# [Work order]
If a line in the records below holds the word "element", copy it.

Stored data:
▼

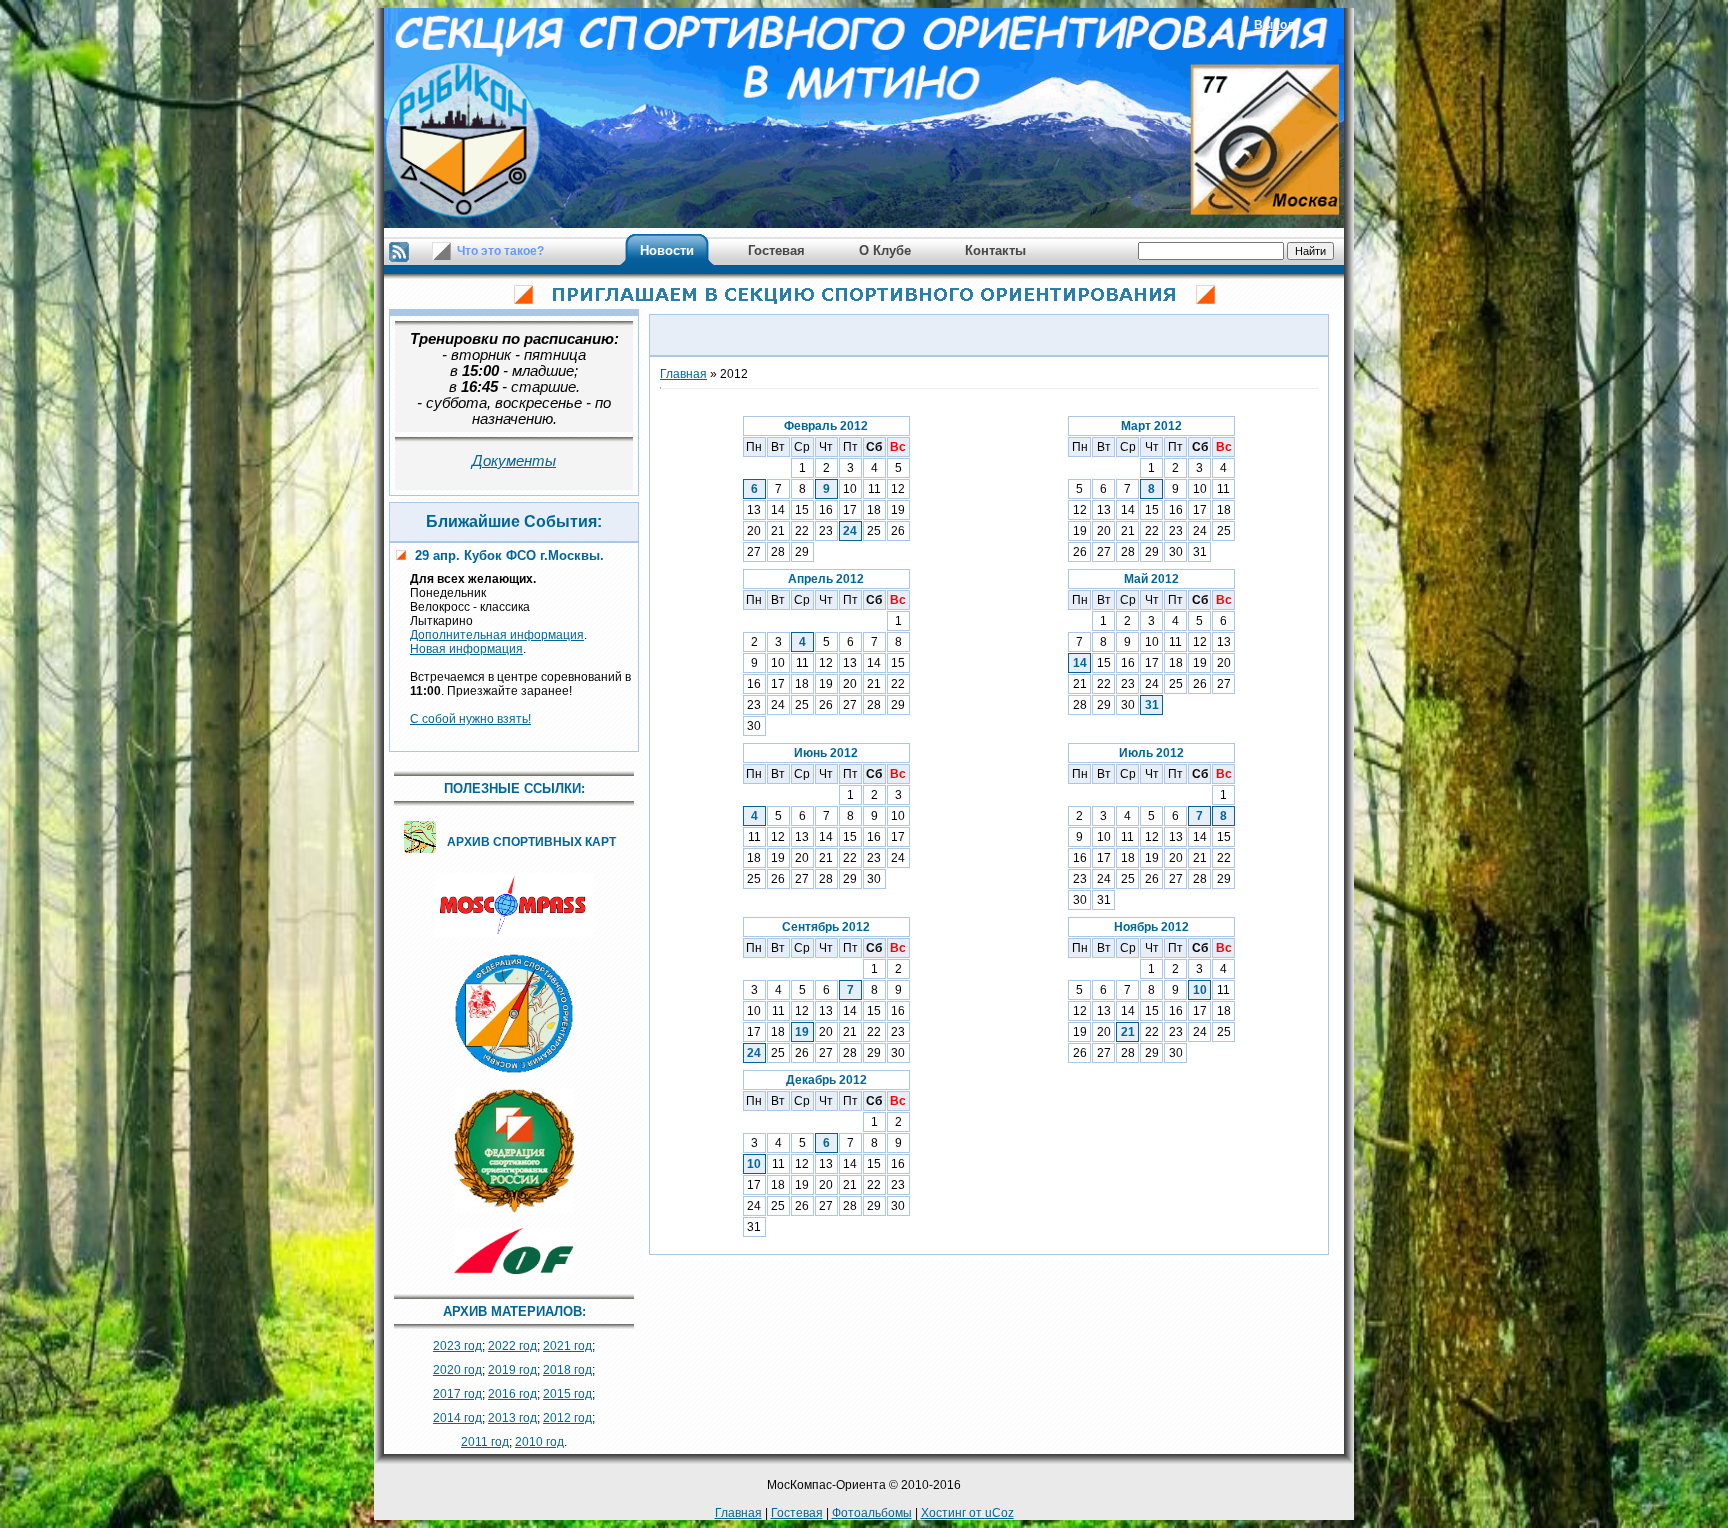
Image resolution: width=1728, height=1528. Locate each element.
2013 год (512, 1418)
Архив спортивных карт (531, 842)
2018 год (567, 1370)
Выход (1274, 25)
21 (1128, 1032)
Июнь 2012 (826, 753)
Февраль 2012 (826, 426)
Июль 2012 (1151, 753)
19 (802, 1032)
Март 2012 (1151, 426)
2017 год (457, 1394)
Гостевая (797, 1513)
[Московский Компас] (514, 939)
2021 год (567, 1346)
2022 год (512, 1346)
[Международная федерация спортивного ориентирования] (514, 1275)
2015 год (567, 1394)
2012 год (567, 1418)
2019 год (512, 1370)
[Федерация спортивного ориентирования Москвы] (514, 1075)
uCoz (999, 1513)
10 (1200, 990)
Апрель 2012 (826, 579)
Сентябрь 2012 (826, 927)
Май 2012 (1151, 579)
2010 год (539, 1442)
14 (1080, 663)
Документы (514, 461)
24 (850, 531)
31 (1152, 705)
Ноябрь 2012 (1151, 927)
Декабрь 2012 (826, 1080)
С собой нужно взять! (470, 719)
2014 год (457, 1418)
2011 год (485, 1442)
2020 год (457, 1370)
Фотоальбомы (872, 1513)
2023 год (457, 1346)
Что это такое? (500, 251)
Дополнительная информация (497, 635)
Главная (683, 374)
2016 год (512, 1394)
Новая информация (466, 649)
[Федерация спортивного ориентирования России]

▲
▼

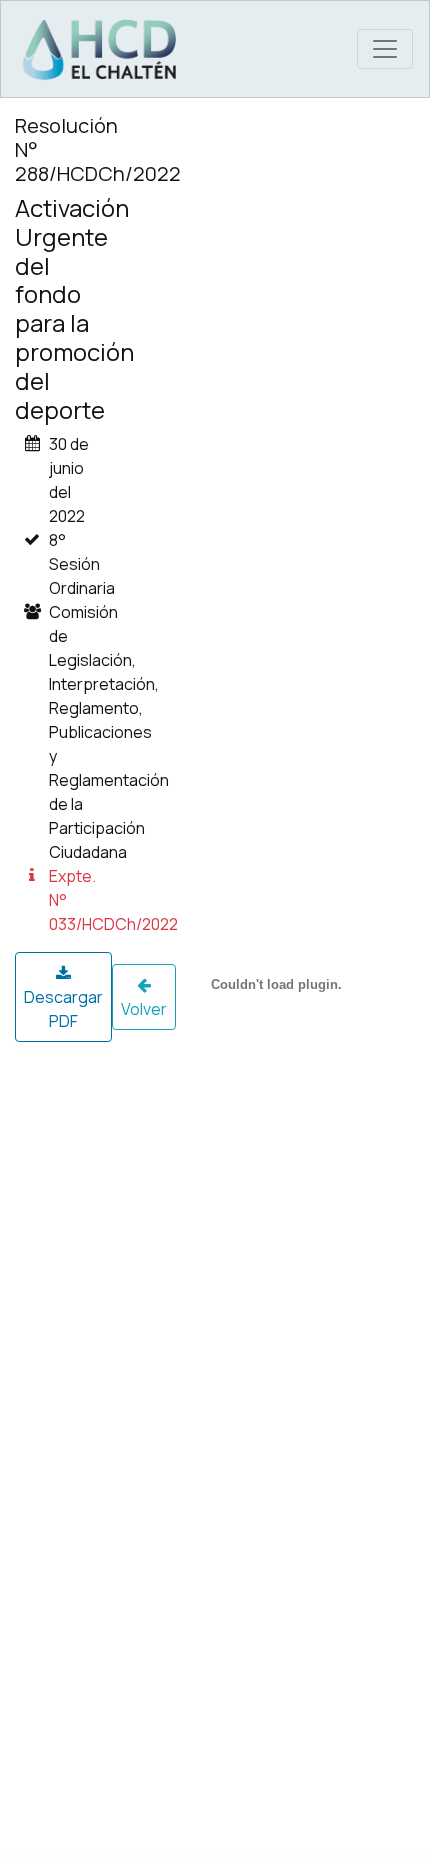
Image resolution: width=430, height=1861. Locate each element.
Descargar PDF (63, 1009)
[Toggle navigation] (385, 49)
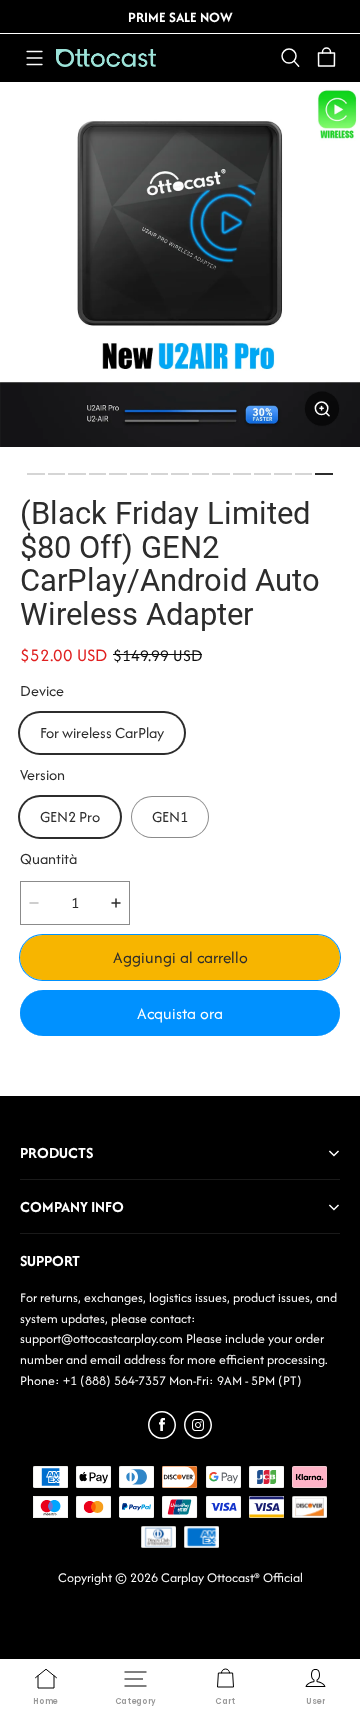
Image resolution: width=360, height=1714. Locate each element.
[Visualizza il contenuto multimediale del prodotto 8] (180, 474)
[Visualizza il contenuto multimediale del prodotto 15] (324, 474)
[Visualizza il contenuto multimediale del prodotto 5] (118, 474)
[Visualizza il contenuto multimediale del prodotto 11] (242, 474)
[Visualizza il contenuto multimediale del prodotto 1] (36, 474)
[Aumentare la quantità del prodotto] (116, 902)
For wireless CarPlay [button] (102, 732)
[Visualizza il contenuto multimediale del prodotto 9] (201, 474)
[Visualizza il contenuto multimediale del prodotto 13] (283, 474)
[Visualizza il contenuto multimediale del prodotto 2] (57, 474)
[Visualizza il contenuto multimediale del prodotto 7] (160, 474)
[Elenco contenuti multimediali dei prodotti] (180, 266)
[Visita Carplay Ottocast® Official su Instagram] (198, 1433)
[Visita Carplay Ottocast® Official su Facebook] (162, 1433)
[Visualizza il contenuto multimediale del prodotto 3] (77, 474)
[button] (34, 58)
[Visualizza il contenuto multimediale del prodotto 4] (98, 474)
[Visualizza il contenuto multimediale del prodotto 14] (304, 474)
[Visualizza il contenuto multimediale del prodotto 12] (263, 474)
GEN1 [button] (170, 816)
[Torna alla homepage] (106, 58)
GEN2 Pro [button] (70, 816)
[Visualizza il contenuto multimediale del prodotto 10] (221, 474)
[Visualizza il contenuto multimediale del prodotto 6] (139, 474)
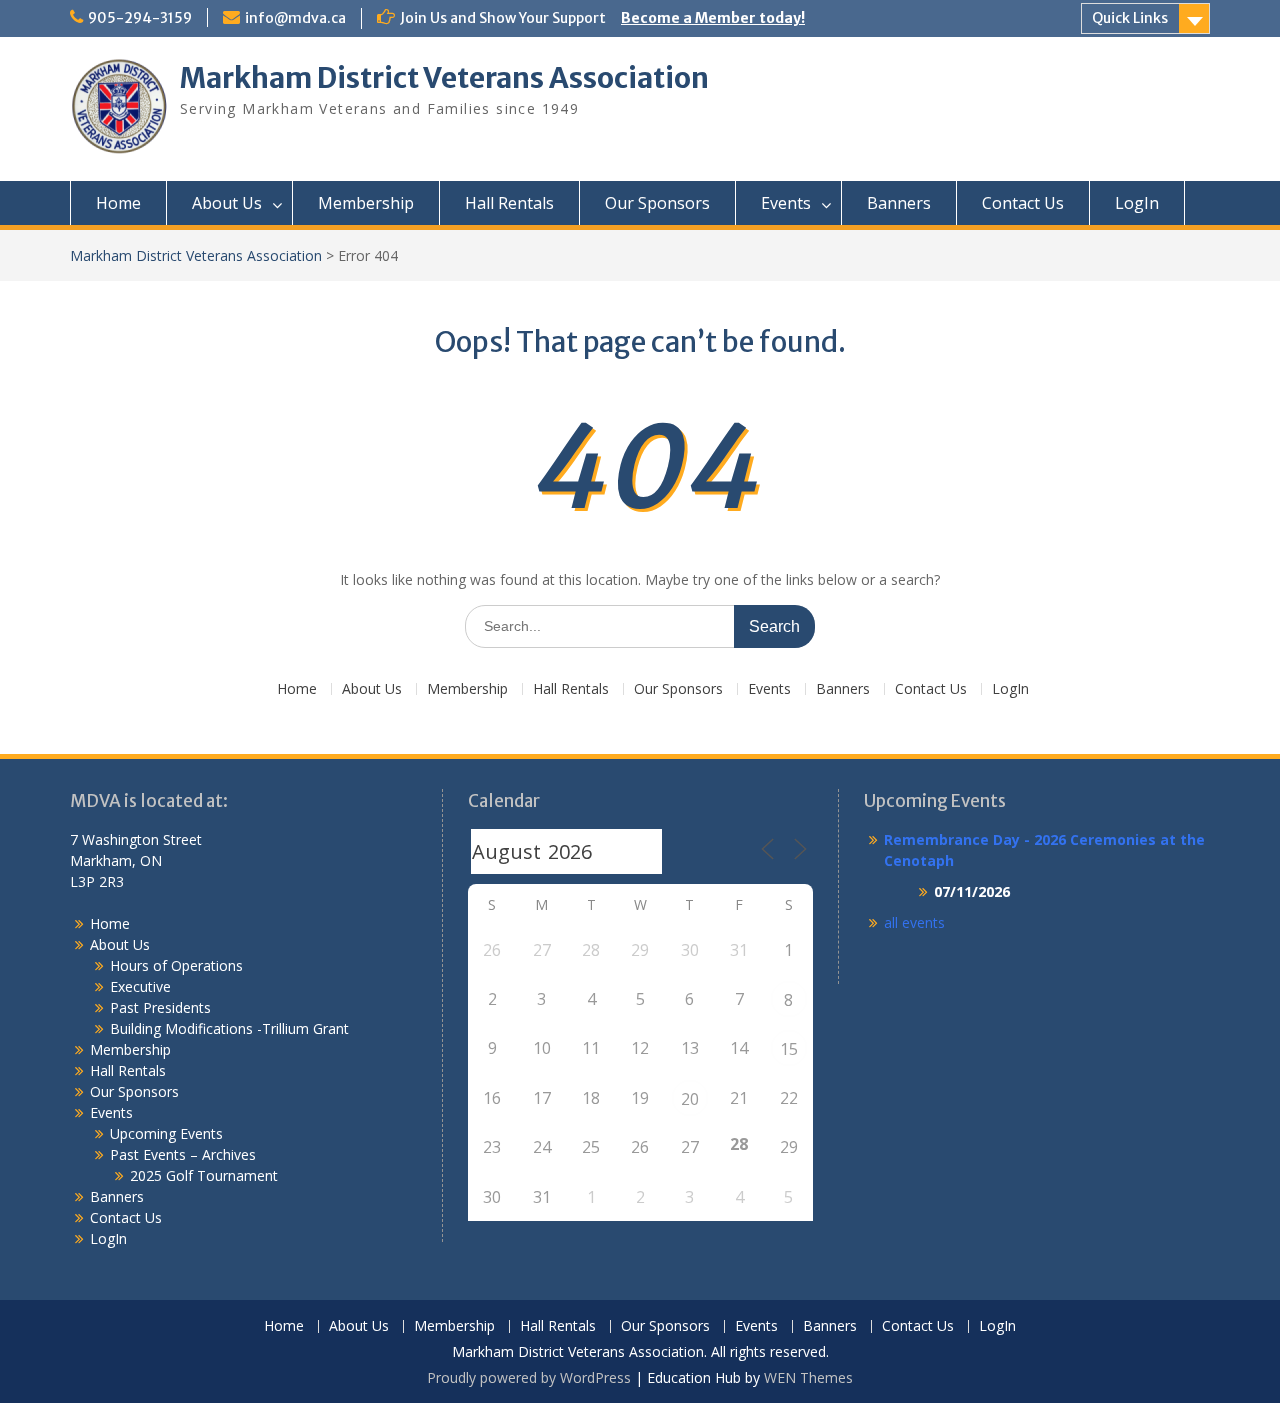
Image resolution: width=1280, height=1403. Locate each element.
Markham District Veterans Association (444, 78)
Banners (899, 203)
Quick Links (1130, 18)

▲

# [Exercise answer]
Image resolution: width=1728, height=1528. Locate each element.
Image resolution: width=430, height=1861. Locate each element.
Image resolution: width=360, height=1714. Locate each element.
Image resolution: width=1280, height=1403. Locate each element.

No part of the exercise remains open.